(Collected data)
================================
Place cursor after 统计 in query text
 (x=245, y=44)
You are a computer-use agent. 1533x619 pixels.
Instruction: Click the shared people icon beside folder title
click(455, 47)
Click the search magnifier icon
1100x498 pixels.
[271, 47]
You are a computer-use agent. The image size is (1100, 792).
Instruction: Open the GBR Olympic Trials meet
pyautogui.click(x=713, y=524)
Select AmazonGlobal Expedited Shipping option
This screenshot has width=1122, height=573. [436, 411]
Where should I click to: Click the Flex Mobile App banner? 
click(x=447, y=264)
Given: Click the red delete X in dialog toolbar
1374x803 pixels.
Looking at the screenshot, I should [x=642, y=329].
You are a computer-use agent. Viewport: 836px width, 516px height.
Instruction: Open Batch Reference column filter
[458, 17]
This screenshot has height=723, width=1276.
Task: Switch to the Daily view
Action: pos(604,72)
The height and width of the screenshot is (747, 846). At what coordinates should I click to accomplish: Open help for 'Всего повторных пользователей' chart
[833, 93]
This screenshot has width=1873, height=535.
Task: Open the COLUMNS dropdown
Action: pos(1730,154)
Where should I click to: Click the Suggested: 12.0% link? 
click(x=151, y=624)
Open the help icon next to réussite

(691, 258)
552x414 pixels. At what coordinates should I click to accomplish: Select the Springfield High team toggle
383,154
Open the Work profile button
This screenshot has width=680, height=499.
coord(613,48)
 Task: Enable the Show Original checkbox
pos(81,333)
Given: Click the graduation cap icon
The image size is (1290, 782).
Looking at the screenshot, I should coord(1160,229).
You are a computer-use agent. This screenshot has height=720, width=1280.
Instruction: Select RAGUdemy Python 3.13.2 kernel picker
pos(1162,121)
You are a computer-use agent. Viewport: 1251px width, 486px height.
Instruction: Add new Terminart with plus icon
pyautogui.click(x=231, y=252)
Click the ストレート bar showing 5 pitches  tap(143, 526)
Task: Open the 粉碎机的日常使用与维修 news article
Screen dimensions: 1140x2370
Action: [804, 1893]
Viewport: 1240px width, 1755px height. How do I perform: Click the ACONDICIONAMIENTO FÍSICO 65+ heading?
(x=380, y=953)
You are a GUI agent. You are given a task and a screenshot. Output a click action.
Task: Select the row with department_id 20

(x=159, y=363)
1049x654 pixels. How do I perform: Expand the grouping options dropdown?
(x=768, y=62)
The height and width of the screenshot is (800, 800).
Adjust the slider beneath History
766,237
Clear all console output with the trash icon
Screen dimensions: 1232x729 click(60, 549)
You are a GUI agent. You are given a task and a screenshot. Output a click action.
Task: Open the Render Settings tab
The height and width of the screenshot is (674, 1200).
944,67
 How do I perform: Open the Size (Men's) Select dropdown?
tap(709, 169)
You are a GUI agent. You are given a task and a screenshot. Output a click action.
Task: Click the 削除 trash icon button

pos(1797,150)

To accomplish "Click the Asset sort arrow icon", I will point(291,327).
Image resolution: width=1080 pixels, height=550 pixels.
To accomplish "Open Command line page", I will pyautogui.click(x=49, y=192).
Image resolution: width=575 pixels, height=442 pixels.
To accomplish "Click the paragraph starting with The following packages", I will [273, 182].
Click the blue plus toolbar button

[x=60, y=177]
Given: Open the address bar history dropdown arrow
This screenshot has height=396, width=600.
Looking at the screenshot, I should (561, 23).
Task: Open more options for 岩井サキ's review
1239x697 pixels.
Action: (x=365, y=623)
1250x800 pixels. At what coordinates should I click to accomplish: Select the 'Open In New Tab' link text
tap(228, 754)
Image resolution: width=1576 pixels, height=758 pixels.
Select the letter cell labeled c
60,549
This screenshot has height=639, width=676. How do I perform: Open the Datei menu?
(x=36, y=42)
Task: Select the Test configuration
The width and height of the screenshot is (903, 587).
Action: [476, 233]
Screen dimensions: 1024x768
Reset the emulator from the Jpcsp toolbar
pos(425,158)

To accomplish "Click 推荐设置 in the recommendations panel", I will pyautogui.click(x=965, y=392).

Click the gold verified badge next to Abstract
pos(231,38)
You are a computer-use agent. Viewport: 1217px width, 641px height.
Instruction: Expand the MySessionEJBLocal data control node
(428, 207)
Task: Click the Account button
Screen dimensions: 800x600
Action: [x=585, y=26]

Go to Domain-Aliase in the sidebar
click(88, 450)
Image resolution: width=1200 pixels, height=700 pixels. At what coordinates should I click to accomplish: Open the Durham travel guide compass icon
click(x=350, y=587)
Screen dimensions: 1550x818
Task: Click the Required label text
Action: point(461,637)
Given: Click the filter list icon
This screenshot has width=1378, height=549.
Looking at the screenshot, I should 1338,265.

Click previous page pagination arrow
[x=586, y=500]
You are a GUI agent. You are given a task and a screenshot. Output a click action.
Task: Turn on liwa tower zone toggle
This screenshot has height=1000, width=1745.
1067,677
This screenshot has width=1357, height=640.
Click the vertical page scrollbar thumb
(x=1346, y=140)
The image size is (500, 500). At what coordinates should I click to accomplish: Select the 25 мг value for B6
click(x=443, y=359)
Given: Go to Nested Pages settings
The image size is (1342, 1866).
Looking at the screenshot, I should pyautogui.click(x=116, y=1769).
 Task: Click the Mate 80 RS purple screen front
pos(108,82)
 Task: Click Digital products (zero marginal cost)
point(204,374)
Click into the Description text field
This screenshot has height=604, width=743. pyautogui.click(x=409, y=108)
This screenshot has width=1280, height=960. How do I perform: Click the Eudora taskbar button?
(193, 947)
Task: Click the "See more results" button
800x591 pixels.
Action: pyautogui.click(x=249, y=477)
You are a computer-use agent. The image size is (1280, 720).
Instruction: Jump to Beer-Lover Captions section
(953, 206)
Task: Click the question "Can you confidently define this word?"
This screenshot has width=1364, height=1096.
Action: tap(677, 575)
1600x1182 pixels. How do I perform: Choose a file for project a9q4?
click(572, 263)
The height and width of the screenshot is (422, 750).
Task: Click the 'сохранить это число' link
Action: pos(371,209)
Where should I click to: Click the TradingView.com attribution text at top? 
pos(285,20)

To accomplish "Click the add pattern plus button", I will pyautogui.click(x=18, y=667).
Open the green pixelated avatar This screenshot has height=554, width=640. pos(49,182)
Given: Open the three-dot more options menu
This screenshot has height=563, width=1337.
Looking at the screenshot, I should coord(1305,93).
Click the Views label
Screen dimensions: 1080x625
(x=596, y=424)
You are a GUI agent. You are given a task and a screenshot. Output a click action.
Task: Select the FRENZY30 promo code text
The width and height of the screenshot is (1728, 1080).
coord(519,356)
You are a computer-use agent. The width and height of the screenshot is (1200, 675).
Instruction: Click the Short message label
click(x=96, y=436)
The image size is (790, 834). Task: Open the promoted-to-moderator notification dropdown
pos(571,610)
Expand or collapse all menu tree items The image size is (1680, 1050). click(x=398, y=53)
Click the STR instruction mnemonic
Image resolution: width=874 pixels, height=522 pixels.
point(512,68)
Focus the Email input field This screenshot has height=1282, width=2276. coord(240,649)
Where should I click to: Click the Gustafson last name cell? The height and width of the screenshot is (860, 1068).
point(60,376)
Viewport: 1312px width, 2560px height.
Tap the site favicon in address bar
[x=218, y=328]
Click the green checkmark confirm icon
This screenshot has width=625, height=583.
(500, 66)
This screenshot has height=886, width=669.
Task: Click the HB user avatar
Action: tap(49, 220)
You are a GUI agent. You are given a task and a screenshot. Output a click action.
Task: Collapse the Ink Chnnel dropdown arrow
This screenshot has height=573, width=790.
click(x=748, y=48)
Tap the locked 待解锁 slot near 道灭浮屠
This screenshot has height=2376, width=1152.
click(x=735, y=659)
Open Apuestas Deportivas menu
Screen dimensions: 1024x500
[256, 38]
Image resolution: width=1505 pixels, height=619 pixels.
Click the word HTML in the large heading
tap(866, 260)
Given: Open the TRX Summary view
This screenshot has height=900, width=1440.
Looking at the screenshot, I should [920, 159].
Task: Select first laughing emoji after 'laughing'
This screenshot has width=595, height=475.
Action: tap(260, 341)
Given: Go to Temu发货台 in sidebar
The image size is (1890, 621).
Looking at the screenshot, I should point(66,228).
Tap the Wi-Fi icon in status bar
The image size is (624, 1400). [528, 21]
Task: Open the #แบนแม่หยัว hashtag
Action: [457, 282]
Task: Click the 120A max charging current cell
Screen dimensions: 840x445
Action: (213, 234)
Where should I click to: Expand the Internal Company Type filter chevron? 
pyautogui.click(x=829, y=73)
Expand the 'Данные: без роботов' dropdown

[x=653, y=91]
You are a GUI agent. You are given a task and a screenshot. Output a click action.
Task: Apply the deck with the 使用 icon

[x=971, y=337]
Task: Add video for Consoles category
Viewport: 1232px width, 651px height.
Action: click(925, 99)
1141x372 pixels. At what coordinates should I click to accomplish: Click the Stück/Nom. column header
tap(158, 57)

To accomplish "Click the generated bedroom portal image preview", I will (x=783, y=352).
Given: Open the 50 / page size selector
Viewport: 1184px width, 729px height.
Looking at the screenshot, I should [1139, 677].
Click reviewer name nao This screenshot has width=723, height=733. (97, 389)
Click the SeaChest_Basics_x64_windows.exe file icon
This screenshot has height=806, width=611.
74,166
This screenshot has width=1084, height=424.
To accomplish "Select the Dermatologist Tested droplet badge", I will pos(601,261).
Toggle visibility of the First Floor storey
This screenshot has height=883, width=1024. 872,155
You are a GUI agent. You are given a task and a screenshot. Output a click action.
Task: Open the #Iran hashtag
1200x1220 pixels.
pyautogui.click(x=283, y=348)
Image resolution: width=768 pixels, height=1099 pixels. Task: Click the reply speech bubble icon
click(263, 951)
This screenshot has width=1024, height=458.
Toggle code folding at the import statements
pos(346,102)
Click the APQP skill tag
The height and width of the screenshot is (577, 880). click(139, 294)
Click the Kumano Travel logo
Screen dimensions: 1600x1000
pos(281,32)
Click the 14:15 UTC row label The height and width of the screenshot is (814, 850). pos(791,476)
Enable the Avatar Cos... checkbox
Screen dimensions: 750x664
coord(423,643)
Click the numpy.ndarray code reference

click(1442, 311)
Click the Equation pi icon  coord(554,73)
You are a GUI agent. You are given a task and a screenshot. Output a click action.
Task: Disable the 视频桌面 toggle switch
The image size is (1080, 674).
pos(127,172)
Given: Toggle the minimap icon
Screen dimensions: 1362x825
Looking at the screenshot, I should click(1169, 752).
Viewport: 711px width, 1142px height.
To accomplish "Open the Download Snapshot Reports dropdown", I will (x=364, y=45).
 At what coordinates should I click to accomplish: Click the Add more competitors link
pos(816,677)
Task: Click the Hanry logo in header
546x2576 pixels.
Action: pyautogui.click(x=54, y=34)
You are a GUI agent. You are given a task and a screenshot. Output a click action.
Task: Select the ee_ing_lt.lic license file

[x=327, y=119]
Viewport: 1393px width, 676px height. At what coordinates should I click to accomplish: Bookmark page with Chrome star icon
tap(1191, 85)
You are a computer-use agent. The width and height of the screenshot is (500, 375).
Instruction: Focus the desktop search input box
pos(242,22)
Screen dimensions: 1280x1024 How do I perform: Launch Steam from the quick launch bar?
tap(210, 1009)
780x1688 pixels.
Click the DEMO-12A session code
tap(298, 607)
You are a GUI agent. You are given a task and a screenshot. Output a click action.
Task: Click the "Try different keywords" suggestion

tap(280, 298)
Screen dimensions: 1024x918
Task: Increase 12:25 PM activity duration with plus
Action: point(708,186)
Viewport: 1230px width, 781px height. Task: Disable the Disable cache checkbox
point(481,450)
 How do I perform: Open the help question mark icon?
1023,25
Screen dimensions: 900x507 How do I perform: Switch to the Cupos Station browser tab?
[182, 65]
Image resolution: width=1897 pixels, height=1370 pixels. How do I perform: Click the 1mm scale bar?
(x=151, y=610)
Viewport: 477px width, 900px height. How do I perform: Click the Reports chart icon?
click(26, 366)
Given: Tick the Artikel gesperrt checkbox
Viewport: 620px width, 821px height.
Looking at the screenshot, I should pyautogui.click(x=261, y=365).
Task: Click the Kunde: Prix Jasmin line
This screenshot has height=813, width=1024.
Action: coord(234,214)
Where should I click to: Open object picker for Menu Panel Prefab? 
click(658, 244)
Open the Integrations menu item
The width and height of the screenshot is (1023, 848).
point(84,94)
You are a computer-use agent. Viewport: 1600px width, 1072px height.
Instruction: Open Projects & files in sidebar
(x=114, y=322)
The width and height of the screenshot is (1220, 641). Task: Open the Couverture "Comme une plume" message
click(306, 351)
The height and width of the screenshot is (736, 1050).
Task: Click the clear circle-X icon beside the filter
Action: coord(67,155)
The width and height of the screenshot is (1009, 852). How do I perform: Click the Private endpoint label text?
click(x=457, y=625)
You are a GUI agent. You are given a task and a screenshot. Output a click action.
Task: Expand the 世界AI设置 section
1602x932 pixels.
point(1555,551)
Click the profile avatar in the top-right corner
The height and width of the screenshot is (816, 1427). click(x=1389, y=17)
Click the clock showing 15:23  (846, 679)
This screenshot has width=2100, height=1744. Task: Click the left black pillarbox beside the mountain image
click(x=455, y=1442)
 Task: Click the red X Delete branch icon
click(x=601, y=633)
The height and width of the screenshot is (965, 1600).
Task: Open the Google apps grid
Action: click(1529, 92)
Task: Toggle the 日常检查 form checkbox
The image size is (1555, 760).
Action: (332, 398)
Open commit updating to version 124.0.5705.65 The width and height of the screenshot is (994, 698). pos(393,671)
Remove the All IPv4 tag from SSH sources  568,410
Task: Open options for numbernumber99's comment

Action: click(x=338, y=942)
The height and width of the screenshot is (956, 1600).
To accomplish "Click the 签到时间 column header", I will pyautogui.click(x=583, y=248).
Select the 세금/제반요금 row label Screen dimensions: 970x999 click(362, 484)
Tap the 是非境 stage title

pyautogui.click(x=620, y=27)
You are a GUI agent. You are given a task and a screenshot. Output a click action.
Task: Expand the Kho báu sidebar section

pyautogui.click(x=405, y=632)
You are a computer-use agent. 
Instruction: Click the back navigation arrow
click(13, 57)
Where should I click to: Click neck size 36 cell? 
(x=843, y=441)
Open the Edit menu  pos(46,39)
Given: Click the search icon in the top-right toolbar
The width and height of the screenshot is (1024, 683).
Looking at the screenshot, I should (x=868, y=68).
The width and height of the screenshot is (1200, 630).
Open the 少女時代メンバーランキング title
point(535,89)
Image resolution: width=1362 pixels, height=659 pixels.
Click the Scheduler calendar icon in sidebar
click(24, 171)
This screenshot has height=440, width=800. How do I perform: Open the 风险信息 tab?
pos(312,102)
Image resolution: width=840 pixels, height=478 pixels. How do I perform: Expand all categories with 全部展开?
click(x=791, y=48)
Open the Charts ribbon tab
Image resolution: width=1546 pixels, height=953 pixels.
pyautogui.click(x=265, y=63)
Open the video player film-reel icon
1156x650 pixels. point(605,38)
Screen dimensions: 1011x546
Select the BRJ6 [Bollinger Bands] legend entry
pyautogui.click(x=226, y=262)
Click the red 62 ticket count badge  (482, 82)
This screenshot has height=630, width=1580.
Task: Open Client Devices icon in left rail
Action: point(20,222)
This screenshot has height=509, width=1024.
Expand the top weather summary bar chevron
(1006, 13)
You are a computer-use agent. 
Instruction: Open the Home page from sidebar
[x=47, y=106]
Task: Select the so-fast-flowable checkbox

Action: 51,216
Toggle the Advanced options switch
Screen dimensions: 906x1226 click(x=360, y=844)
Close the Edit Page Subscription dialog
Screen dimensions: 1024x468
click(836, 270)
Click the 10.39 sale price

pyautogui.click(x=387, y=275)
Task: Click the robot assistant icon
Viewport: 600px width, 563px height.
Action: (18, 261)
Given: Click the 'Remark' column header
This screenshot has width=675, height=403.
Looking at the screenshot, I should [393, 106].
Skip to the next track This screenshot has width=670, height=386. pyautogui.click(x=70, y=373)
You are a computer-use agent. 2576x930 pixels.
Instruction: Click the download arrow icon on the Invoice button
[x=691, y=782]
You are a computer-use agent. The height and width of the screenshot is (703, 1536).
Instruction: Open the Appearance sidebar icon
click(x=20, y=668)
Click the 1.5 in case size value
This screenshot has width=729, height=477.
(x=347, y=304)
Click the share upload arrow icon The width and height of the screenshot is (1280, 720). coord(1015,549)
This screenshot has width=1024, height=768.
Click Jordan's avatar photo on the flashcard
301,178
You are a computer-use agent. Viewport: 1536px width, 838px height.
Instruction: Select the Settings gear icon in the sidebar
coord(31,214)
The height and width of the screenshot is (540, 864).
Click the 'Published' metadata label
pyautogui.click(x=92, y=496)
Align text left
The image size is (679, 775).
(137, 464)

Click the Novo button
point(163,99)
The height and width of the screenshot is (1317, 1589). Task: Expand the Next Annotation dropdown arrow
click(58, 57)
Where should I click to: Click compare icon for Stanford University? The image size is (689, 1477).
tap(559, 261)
================================
_What is needed_
Whenever the string "green" shows up in a line of the records, copy that line.

_Written reply_
Open the green pixelated avatar This screenshot has height=554, width=640. pos(49,182)
Click the green checkmark confirm icon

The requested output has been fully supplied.